Friday, July 28, 2017

Twitter’s “Quality Filter”

What Does Twitter’s “Quality Filter” Do?


Twitter is an oddball. The very things that make it great—everyone’s in one big public water cooler, you can reach out to anyone just by @mentioning them, accounts can be anonymous—are what lead to its abuse and spam problems.
It’s hard for Twitter to crack down too hard without changing the very nature of the site. To this end, they’ve introduced ways for people to take more control over who and what they see. You can mute accountsspecific words, or even just retweets.
They’ve also added a Quality Filter to your notifications, which is on by default. I’m always wary of a service taking filtering into it’s own hands (like Facebook’s two hidden inboxes), so I decided to find out what it actually does. Here’s what I learned.

How the Quality Filter Works

Twitter’s support page explains that the Quality Filter “filters low-quality content from your notifications”. The examples Twitter gives are duplicate Tweets or automated content. This means that if an account is sending you the same message over and over again, sending the same message to dozens of accounts, or failing some unspecified robot test of Twitter’s, it won’t appear on your notifications page. A pretty hefty chunk of spam fits that profile right off the bat.
Crucially, the Quality Filter does nothing to notifications “from people you follow or accounts you’ve recently interacted with”. This means that your friends are free to spam you with the same message over and over again if they want without Twitter stepping in to stop them. It also means that if you’re having a conversations with someone who you don’t follow (or they don’t follow you), Twitter isn’t going to stop their notifications from appearing.
It seems to strike a decent balance between taking your account totally private or blocking all notifications and leaving Twitter as a free for all.

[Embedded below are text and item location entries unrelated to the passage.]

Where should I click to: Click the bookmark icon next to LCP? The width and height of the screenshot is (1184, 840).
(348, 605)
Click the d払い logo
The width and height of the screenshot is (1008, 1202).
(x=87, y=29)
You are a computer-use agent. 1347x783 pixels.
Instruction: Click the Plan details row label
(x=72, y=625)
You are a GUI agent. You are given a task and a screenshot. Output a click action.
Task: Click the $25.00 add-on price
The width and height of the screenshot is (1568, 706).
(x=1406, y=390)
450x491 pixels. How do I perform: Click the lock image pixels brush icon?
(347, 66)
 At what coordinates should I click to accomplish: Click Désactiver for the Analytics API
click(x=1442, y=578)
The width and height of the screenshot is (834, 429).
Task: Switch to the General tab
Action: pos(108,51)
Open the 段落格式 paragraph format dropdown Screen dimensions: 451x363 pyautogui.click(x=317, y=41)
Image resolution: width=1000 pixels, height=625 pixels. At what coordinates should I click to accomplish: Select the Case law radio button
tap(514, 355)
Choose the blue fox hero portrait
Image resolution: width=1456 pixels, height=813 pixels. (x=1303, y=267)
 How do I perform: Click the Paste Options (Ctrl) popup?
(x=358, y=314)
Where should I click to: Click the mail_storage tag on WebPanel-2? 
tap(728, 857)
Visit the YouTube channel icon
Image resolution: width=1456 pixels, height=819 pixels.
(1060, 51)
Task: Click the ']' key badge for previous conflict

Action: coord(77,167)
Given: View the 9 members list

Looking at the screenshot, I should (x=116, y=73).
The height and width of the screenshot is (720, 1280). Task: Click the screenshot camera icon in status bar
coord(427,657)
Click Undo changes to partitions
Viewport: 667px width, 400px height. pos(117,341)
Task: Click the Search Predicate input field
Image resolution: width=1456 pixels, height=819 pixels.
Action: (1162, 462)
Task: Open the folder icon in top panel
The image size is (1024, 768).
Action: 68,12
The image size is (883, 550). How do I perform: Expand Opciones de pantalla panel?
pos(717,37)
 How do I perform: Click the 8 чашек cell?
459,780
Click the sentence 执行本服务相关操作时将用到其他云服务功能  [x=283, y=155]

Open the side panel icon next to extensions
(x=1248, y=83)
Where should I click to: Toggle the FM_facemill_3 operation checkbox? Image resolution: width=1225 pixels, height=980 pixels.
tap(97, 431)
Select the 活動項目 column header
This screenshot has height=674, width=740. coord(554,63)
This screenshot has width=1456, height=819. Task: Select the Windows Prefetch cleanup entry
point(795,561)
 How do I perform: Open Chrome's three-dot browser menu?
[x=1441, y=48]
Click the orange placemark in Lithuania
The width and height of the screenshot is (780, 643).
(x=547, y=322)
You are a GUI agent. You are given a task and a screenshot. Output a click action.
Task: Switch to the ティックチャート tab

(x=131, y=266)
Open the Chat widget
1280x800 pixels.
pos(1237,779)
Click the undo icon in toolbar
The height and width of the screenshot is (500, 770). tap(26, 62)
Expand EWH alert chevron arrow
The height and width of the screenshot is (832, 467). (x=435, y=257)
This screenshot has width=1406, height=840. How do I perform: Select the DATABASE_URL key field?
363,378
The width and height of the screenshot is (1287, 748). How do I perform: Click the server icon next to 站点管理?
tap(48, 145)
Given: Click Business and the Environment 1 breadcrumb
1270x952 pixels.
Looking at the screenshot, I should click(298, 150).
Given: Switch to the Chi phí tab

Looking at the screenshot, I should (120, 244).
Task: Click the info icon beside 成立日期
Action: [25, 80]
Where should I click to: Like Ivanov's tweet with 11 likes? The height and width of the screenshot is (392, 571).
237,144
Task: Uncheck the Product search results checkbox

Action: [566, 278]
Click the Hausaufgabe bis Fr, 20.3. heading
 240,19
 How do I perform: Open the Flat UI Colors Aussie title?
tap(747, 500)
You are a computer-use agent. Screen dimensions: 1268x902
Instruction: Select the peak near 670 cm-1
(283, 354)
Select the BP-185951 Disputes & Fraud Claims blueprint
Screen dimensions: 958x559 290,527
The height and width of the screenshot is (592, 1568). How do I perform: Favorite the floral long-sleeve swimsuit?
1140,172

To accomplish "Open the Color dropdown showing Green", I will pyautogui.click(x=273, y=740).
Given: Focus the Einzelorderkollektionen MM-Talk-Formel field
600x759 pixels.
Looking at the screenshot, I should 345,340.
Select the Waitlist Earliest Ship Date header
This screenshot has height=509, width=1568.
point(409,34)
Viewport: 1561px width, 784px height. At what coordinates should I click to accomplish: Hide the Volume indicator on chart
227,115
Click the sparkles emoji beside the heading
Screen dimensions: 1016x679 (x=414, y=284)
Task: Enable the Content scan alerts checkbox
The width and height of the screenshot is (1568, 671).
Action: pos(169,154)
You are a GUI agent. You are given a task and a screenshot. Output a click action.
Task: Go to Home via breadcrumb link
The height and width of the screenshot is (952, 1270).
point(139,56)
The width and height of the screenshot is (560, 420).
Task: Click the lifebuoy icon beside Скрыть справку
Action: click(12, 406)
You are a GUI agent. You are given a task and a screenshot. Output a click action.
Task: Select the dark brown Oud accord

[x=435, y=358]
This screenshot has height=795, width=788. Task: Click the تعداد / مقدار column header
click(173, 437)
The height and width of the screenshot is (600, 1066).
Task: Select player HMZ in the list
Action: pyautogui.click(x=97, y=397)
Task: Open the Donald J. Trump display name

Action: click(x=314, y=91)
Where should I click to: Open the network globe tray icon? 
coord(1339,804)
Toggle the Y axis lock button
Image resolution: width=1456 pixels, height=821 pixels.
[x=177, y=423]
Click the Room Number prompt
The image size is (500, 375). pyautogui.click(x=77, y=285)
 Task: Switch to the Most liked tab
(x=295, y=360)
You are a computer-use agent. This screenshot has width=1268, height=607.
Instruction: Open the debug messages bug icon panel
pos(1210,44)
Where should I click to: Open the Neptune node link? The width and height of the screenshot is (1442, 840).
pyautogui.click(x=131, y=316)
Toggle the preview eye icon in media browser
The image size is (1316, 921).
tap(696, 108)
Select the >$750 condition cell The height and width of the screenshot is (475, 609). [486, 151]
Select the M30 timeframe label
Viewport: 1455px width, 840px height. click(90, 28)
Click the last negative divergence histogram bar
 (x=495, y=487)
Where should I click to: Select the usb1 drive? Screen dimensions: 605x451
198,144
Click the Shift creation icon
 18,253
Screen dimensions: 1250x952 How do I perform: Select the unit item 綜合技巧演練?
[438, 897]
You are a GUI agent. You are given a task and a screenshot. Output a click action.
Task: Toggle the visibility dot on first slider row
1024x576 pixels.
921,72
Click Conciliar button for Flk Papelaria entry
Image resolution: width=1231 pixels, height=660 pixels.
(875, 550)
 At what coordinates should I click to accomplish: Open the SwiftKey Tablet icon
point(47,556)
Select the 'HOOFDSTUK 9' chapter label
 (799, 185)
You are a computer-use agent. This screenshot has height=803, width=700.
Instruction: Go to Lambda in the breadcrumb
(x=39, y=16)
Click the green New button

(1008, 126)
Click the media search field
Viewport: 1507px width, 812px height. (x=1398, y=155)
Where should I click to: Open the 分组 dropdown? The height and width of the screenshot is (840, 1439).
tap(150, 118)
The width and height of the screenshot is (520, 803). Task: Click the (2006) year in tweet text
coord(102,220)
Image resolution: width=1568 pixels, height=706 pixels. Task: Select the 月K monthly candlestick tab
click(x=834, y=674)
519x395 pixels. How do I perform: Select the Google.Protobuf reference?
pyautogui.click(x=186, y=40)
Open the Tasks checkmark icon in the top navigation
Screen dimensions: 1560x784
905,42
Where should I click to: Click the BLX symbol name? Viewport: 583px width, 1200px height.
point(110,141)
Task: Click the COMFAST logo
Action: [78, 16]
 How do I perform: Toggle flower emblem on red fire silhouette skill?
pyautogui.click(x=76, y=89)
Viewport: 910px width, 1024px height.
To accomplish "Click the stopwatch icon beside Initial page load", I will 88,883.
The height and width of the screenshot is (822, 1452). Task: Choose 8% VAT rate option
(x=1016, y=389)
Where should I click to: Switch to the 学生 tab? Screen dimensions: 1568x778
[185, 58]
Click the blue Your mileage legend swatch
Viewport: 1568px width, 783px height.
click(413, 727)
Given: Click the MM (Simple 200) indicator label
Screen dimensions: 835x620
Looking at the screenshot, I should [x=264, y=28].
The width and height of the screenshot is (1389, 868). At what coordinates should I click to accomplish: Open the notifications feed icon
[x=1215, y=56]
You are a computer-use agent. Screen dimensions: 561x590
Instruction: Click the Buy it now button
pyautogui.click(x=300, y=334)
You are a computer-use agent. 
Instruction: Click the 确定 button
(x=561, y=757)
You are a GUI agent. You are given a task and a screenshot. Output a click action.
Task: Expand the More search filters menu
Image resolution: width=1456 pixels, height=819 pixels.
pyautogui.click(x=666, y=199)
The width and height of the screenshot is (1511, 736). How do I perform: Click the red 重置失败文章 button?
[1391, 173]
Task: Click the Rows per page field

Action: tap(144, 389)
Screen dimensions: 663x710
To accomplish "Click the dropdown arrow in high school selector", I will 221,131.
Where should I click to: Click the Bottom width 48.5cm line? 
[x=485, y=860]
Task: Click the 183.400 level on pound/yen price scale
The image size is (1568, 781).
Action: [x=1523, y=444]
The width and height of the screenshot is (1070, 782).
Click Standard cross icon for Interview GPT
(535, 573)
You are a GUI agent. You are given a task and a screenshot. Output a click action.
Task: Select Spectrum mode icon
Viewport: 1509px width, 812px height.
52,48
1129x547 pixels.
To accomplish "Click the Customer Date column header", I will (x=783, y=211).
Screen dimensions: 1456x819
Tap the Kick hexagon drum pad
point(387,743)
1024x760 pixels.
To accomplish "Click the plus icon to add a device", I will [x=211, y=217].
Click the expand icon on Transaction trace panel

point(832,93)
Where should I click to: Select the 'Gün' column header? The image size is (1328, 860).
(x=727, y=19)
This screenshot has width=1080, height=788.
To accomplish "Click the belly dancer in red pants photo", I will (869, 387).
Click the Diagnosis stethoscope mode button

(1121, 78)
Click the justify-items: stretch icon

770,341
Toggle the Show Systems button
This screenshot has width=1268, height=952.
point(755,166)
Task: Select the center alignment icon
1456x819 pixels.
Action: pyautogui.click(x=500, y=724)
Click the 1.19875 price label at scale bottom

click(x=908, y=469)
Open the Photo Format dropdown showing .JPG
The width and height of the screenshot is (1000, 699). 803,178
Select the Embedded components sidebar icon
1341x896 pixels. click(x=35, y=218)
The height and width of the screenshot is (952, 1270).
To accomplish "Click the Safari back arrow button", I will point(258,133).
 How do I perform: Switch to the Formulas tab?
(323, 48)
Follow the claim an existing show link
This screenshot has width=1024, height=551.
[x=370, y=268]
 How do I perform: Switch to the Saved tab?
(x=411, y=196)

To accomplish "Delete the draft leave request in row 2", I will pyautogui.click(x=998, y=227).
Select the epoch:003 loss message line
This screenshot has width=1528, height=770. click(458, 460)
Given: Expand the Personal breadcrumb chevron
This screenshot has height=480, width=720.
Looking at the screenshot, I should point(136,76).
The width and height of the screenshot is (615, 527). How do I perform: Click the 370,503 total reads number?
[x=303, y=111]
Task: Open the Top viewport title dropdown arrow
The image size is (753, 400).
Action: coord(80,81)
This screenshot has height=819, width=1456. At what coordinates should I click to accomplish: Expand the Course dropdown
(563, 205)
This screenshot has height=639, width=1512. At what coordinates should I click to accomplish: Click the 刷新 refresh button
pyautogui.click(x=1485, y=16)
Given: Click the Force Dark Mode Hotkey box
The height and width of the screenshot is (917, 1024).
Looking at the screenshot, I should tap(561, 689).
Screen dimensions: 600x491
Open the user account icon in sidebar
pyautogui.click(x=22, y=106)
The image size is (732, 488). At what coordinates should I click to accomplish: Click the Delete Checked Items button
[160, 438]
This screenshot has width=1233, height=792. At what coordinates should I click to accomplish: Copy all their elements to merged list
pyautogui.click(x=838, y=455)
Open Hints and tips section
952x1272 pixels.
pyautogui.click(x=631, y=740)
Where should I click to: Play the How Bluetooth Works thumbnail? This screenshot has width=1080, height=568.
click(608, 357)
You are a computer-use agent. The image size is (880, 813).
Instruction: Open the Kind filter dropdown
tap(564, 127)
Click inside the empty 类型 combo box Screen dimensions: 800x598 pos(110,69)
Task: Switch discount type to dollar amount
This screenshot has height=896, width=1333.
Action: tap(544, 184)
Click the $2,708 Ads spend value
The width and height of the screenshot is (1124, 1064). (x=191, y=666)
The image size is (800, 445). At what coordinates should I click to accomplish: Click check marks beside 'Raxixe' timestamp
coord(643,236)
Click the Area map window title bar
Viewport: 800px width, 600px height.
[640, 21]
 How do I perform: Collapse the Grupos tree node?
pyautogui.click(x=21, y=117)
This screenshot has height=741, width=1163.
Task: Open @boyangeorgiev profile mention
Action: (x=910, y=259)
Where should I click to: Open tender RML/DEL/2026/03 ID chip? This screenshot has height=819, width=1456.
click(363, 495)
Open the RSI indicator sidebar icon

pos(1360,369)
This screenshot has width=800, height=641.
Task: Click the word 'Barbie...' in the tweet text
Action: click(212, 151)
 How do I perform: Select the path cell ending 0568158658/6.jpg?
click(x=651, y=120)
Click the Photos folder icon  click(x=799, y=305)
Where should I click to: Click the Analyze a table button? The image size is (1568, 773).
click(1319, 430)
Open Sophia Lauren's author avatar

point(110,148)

How to Enable or Disable the Quality Filter

While the Quality Filter doesn’t seem too likely to generate false positives, if you don’t have much of an issue with spam or harassment, you might want to turn it off just in case. Here’s how.
Log in to Twitter and click on your profile picture in the top right followed by Settings and Privacy.
From the sidebar, select Notifications.
Under Advanced, uncheck Quality Filter and then click Save Changes.
If you want to re-enable it at any time, just check the Quality Filter box and click Save Changes.

The Quality Filter is one of the small tweaks Twitter has made to try and make the social network more pleasant for everyone, without totally changing how everything works. While Twitter is a bit vague on what constitutes “low-quality Tweets”, so far in my experience it seems to be working. While I used to get spam messages pretty regularly, I haven’t had any where near as many since the Quality Filter was introduced.